Flaky Async Tests (Death by `sleep`)

If your async tests rely on fixed delays, you're gambling. Sometimes CI is slow, sometimes your laptop is fast — either way, `sleep(2000)` doesn't prove correctness, it hides races.

TL;DR

  • Don't wait for time; wait for signals.
  • Use synchronization (channels, events, latches) or poll-with-timeout patterns.
  • Prefer fake clocks to advance time instantly.

Why `sleep` is a smell

  1. Non-deterministic: timing varies across machines/CI.
  2. Slow: padding tests with seconds kills your suite speed.
  3. Racy: might pass locally, fail in CI — or vice versa.

Better Patterns

1) Signal Completion Explicitly

Have the worker signal when it's done with an operation.

Go

func Process(ctx context.Context, in <-chan int, out chan<- int, done chan<- struct{}) {
    for v := range in {
        out <- v * 2
    }
    close(done)
}

func TestProcess_SignalsDone(t *testing.T) {
    in := make(chan int, 1)
    out := make(chan int, 1)
    done := make(chan struct{})
    ctx := context.Background()

    go Process(ctx, in, out, done)
    in <- 21
    close(in)

    select {
    case v := <-out:
        if v != 42 { t.Fatalf("got %d", v) }
    case <-time.After(time.Second):
        t.Fatal("timeout waiting for output")
    }

    select {
    case <-done: // ✅ deterministic completion signal
    case <-time.After(time.Second):
        t.Fatal("timeout waiting for done")
    }
}

Node/JS (events or promises)

import { EventEmitter } from 'node:events';
import { strict as assert } from 'node:assert';

function processEE() {
  const ee = new EventEmitter();
  queueMicrotask(() => { ee.emit('data', 42); ee.emit('done'); });
  return ee;
}

test('signals done', async () => {
  const ee = processEE();
  const got = await new Promise((res, rej) => {
    const timer = setTimeout(() => rej(new Error('timeout')), 1000);
    ee.once('data', (v) => { clearTimeout(timer); res(v); });
  });
  assert.equal(got, 42);
});

2) Poll with a Deadline (a.k.a. Eventually)

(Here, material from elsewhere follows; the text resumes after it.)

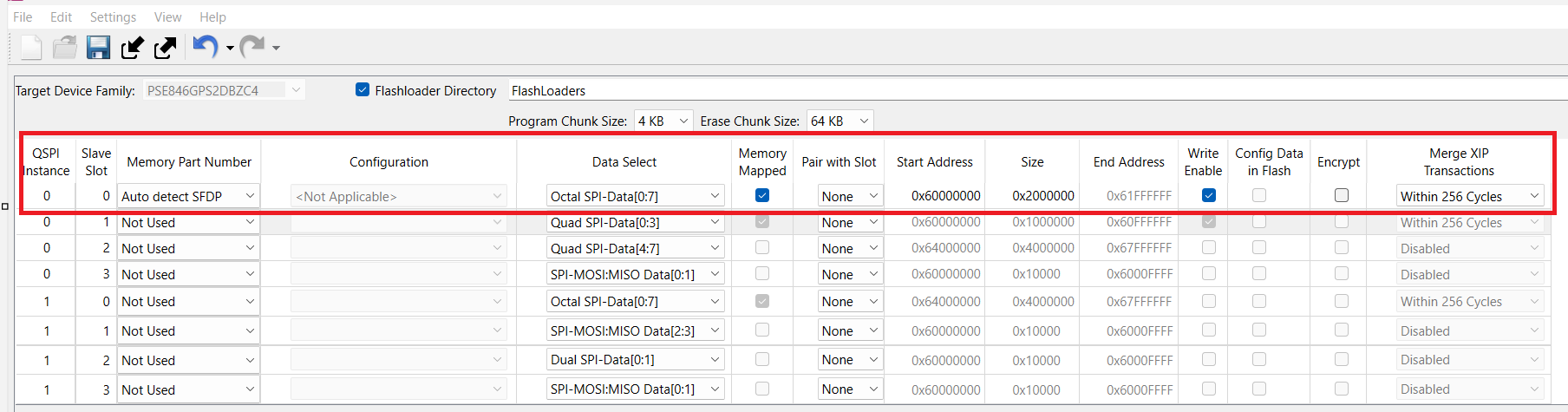Click the Start Address column header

Use a retry loop with a deadline, not a fixed sleep.

Go

func eventually(t *testing.T, d time.Duration, f func() bool) {
    deadline := time.Now().Add(d)
    for time.Now().Before(deadline) {
        if f() { return }
        time.Sleep(10 * time.Millisecond)
    }
    t.Fatalf("condition not met within %s", d)
}

func TestCache_WritesEventuallyVisible(t *testing.T) {
    c := NewCache()
    c.AsyncWrite("k", "v")
    eventually(t, 500*time.Millisecond, func() bool { return c.Get("k") == "v" })
}

Node/JS

async function eventually(ms, fn, step = 10) {
  const start = Date.now();
  while (Date.now() - start < ms) {
    if (await fn()) return;
    await new Promise(r => setTimeout(r, step));
  }
  throw new Error('condition not met');
}

test('cache write visible', async () => {
  const c = new Cache();
  c.asyncWrite('k','v');
  await eventually(500, () => c.get('k') === 'v');
});

3) Fake the Clock

Advance time instantly to test time-dependent logic.

Go

type Clock interface{ Now() time.Time }

type fakeClock struct{ t time.Time }
func (f *fakeClock) Now() time.Time { return f.t }
func (f *fakeClock) Advance(d time.Duration) { f.t = f.t.Add(d) }

func TestToken_Expires(t *testing.T) {
    fc := &fakeClock{t: time.Unix(0,0)}
    tok := NewToken(clock=fc)
    if tok.Expired() { t.Fatal("unexpected expired") }
    fc.Advance(24 * time.Hour)
    if !tok.Expired() { t.Fatal("expected expired") }
}

Node/JS (fake timers)

import { test, mock } from 'node:test';
import assert from 'node:assert';

test('expires after 24h', (t) => {
  mock.timers.enable({ apis: ['setTimeout', 'Date'] });
  const tok = new Token();
  assert.equal(tok.expired(), false);
  mock.timers.tick(24 * 60 * 60 * 1000);
  assert.equal(tok.expired(), true);
  mock.timers.reset();
});

4) Latches & WaitGroups

Coordinate multiple goroutines/tasks finishing work.

Go

var wg sync.WaitGroup
wg.Add(2)
go func(){ defer wg.Done(); producer() }()
go func(){ defer wg.Done(); consumer() }()
wg.Wait() // no sleeps

Node/JS

await Promise.all([ taskA(), taskB() ]); // deterministic join

Anti-Patterns to Delete or Refactor

  • sleep(2000) "just to be safe."
  • Global flags that tests poll without isolation.
  • Assertions that depend on execution order when the system is concurrent by design.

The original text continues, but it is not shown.